Today, for the first time in almost a month, the air quality meter I have become accustomed to checking every morning (and afternoon, and evening), read ‘Good’. Good! It was an almost unbelievable surprise, after weeks and weeks of ‘Unhealthy’, or the slightly less toxic ‘Unhealthy For Sensitive Groups’, and ‘Moderate’ at best. I couldn’t open my shutters–and my window–fast enough. Once before, during the Tubbs fire that burned through Santa Rosa, two hours north of here, we had a weeklong stretch where we couldn’t open any windows, but this time it has been so much worse. For three weeks, I’ve been staring out my closed window each morning like an animal in a zoo, my room a stale chamber of held breath, looking out at a world that I can’t reach. But now, at last, a reprieve.

It’s amazing what a little non-toxic air can do for your spirits. I want to hop and prance around my yard like the little cottontails who hide under our ceanothus bushes, but like those cottontails, I feel a sense of foreboding even in my excitement. There’s a part of me that’s on constant alert now, no matter how blue the sky looks, a part of me that thinks it would probably be safer to sit perfectly still in the shadow of a curved branch, not moving a whisker until I know for sure that the coast is clear. The human narrative says that I should seize the day, and take this as a chance to reflect, to be grateful for simple, elemental things like sky and air. But the more ancient part of my being, the part that is solely concerned with keeping me from dying, knows that when a single glimpse of clear sky seems like a miracle, you’re probably not out of the woods yet.

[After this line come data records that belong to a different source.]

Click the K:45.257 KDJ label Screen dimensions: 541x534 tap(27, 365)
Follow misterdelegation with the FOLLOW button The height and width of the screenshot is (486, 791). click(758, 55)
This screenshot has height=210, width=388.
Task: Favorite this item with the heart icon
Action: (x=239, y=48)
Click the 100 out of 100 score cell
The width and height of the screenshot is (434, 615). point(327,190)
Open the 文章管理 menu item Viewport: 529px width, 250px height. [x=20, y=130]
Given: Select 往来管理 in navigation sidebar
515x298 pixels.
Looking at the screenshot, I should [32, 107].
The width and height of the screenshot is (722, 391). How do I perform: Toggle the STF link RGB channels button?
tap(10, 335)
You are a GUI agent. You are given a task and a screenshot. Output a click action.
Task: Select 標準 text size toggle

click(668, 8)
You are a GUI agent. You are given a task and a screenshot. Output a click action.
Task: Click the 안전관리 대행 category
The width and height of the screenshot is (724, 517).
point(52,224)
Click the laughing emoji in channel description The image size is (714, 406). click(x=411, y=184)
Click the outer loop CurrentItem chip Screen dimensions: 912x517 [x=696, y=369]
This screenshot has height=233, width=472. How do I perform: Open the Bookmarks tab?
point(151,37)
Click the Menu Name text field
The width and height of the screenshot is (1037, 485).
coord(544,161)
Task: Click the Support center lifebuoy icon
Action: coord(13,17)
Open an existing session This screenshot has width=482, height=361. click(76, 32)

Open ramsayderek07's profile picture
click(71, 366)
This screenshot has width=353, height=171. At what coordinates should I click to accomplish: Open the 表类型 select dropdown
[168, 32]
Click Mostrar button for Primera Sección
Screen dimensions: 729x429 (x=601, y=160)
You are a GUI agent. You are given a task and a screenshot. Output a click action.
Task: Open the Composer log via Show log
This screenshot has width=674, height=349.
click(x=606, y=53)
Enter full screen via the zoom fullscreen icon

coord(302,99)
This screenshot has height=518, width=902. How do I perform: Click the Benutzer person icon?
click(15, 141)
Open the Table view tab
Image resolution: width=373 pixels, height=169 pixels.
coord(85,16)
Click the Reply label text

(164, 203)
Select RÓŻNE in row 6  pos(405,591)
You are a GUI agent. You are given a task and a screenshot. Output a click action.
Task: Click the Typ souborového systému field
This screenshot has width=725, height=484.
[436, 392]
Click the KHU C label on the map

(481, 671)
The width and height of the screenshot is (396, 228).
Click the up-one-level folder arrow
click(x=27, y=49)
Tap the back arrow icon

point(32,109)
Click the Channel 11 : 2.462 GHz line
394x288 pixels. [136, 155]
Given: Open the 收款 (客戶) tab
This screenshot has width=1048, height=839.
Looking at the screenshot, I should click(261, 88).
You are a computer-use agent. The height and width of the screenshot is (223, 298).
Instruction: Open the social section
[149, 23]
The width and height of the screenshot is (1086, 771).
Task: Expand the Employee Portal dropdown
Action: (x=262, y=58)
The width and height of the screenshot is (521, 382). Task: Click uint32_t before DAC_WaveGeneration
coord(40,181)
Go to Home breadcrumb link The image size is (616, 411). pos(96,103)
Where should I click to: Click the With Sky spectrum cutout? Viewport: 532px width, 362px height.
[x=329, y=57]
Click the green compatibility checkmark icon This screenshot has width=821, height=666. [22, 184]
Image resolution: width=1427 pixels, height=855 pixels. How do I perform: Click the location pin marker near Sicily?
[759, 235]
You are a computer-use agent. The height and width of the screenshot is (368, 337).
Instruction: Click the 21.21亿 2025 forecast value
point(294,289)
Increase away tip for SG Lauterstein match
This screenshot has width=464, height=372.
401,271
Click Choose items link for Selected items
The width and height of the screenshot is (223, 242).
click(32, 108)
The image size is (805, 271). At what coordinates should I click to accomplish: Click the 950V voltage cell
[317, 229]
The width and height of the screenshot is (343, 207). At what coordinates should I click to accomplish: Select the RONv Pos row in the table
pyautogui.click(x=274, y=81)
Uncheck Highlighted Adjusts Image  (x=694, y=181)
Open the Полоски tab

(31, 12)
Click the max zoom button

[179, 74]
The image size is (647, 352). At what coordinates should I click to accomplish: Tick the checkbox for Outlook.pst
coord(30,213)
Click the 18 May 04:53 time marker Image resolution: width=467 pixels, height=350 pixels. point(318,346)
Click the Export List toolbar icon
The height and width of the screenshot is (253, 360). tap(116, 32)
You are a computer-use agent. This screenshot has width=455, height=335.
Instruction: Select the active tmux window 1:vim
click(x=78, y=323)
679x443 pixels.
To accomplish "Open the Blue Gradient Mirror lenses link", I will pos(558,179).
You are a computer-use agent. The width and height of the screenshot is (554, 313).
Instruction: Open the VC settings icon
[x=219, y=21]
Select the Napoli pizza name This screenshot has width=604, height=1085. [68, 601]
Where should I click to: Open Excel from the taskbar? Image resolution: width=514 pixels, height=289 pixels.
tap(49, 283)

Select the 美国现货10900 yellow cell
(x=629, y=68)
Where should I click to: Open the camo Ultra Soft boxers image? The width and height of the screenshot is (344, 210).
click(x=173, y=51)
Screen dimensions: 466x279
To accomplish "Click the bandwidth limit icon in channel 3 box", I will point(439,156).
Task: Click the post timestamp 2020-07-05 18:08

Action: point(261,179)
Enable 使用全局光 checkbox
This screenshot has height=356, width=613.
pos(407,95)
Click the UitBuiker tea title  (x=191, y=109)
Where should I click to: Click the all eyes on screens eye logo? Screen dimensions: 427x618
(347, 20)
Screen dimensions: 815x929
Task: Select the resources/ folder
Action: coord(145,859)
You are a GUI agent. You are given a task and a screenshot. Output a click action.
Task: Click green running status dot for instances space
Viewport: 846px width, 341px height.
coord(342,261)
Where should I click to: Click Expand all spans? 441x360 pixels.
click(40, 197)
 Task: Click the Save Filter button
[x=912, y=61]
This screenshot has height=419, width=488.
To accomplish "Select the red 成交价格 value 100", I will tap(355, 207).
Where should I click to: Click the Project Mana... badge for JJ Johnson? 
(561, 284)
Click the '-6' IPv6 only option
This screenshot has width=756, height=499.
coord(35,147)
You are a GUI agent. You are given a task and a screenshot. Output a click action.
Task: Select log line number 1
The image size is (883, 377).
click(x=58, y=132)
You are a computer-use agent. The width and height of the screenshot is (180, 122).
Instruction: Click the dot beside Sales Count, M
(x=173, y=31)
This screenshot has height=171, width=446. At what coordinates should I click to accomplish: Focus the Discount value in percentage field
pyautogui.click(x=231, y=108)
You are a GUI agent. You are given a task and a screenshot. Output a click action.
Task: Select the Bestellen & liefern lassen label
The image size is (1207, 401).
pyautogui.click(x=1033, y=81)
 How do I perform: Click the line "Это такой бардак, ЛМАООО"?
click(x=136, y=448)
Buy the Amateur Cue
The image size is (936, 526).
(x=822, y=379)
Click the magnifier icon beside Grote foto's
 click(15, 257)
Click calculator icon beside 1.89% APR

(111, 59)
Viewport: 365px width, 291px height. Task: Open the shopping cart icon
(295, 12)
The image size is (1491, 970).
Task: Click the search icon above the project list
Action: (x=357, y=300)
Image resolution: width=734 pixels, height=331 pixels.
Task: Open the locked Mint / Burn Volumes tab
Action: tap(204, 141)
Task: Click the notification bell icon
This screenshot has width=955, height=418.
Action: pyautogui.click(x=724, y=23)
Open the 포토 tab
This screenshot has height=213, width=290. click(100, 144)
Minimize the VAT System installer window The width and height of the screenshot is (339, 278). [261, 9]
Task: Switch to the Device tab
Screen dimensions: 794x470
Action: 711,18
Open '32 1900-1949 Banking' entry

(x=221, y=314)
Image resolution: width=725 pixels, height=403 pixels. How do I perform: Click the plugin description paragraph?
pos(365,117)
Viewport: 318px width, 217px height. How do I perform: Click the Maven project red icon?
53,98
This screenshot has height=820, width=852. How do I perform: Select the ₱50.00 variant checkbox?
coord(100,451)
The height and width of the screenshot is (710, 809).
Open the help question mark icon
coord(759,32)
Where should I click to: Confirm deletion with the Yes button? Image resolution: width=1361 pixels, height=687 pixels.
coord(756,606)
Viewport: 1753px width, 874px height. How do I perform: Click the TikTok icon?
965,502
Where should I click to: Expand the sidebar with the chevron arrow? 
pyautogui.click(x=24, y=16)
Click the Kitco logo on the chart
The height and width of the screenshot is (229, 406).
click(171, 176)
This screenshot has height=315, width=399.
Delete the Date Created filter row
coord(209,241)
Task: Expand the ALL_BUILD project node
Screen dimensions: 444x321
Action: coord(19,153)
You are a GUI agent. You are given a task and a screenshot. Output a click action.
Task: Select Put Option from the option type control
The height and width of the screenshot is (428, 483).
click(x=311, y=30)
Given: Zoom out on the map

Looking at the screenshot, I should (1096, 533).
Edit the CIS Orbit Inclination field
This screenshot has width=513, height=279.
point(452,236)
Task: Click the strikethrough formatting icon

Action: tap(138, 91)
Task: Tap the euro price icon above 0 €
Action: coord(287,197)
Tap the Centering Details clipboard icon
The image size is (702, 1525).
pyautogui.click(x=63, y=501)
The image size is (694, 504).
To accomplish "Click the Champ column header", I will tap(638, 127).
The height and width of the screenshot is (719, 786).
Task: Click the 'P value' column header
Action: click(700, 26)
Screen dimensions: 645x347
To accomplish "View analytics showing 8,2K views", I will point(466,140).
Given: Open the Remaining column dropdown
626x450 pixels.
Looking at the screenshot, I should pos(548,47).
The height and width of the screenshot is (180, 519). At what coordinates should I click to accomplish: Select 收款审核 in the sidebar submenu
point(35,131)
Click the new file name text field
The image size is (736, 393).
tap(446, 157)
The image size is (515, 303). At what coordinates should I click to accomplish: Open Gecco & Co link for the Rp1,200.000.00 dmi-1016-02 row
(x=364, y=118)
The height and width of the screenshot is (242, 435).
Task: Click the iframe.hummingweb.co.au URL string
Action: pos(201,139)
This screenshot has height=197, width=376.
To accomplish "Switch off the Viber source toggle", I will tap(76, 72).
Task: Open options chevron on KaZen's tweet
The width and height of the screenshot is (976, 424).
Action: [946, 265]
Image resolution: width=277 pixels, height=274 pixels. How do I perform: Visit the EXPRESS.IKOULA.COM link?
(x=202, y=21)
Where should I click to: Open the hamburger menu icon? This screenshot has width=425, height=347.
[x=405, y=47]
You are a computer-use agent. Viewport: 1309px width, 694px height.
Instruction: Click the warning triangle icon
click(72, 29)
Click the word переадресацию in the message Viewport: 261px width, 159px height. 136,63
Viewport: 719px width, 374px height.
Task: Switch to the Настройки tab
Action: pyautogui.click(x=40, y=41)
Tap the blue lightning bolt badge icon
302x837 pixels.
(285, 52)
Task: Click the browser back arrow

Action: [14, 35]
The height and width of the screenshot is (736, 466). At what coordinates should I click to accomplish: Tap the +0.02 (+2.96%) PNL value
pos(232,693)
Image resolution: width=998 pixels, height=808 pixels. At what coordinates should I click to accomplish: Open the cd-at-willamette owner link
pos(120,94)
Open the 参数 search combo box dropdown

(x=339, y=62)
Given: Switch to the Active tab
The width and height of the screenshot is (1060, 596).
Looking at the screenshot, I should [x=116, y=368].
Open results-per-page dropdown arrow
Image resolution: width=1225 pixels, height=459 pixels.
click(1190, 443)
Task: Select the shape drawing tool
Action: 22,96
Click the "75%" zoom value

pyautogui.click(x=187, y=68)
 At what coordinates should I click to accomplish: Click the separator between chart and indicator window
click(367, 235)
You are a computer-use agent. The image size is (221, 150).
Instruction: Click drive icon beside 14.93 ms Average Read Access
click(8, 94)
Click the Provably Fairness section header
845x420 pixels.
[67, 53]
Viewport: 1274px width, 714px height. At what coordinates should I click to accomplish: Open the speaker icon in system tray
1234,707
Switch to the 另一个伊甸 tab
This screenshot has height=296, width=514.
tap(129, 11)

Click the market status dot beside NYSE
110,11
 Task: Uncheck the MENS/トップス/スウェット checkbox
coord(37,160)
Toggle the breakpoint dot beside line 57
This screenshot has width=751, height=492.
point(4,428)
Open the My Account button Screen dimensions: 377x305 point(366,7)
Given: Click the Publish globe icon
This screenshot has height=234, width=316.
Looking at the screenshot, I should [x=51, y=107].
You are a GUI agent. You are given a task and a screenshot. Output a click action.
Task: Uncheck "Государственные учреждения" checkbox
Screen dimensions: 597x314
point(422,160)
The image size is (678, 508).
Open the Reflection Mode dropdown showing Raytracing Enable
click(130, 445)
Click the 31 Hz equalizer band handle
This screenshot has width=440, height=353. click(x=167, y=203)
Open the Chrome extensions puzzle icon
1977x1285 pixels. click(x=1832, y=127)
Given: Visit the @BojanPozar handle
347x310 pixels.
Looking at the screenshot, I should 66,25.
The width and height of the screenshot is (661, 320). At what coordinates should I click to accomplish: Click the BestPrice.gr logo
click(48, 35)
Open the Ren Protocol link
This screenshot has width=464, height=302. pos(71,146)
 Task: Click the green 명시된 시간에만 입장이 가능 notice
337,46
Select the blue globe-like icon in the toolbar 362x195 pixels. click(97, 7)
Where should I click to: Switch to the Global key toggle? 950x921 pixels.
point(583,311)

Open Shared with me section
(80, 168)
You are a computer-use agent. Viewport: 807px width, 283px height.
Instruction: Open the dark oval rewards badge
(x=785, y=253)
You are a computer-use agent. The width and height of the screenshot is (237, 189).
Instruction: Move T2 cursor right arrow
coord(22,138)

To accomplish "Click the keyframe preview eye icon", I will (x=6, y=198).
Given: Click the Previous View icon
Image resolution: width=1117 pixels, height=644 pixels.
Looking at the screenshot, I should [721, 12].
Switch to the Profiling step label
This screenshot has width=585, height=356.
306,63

So, it’s a mix of emotions today, Good Air Day. Thankfulness, a sense of marvel, of wonder and levity. But also, weariness, heartbreak for all that has been lost and will be lost, and the 1,000-pound mental weight of knowing that we are not going to overcome a raging wildfire season to return to normal, a raging wildfire season is now normal. A few years ago I joked that Autumn should be renamed to Fire Time, All The Time, but today my shoulders drop as I realize how utterly appropriate and un-funny that really is. In California, and much of the West, it really is fire time, all the time–anytime it’s not actively raining, a fire could begin in some corner of our critically dry terrain. Every landscape is now a fire-prone landscape, even the fog-wreathed redwood coast. Last month my family embarked on a short trip to Timber Cove, a rocky oceanside hideaway in Sonoma County, in desperate need for a temporary escape from the monotony of COVID isolation. Shortly after we arrived at our rental, the landlord informed us that the stretch of coastline we had driven up only hours before was now on fire. The fire burned almost all the way down to the beach. The beach! My brain has not caught up to the reality of wildfires that burn straight down to the ocean. I pictured myself swimming out into the Pacific for safety, looking back at the land, helpless, adrift. I thought of all the animals and other creatures around the globe whose brains and instincts can’t keep up either, who are struggling to stay alive for one more generation, let alone another one after that, as they try to figure out how to manage the breakneck pace of disaster. Then today, as I looked up at the sky and saw a turkey vulture wobbling in wide circles above me, black feathered fingers splayed, I sensed that the vulture was as happy to see the ground from up high as I was to see the heights from down on the ground. I sent up a mental hello. Hello, hello, nice day, isn’t it? Let’s just hope it lasts.